LPDP Buka Suara Soal Unggahan Viral Awardee 'Cukup Saya WNI, Anak Jangan'
Lembaga Pengelola Dana Pendidikan (LPDP) akhirnya memberikan pernyataan resmi menanggapi viralnya seorang alumni awardee yang diduga belum tuntas menunaikan kewajiban pengabdian namun mendaftarkan anaknya sebagai warga negara Inggris. Dalam story Instagram yang dibagikan akun resmi @lpdp_ri pada Jumat (20/2/2026), lembaga tersebut menyatakan penyesalan mendalam atas polemik yang terjadi.
Pernyataan Resmi LPDP
"LPDP menyayangkan terjadinya polemik di media sosial yang dipicu oleh tindakan salah satu alumni, Saudari DS. Tindakan tersebut tidak mencerminkan nilai integritas, etika, dan profesionalisme yang ditanamkan LPDP kepada seluruh penerima beasiswa," tulis pernyataan resmi tersebut.

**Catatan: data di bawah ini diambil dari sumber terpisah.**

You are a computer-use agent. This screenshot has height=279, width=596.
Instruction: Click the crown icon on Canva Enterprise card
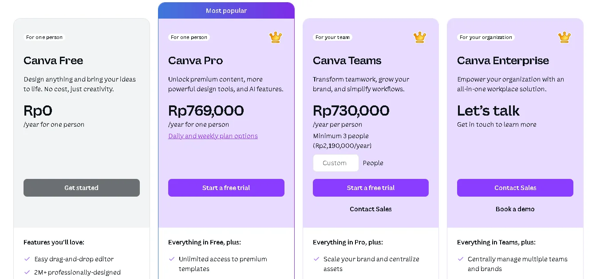(x=564, y=37)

LPDP menegaskan bahwa setiap awardee dan alumni memiliki kewajiban untuk melaksanakan masa pengabdian berkontribusi di Indonesia selama 2 kali masa studi ditambah 1 tahun.
Dalam kasus DS yang menempuh studi selama dua tahun, kewajiban kontribusi tersebut adalah lima tahun. Namun, LPDP memastikan bahwa DS telah menyelesaikan studi S2 dan dinyatakan lulus pada 31 Agustus 2017, serta telah menuntaskan seluruh masa pengabdian sesuai ketentuan yang berlaku.
Status Hukum dan Komunikasi Lanjutan
"Dengan demikian, LPDP tidak lagi memiliki perikatan hukum dengan yang bersangkutan," tegas pernyataan tersebut. Meskipun hubungan hukum telah berakhir, LPDP menyatakan akan tetap berupaya melakukan komunikasi dengan DS untuk mengimbau agar lebih bijak dalam menggunakan media sosial.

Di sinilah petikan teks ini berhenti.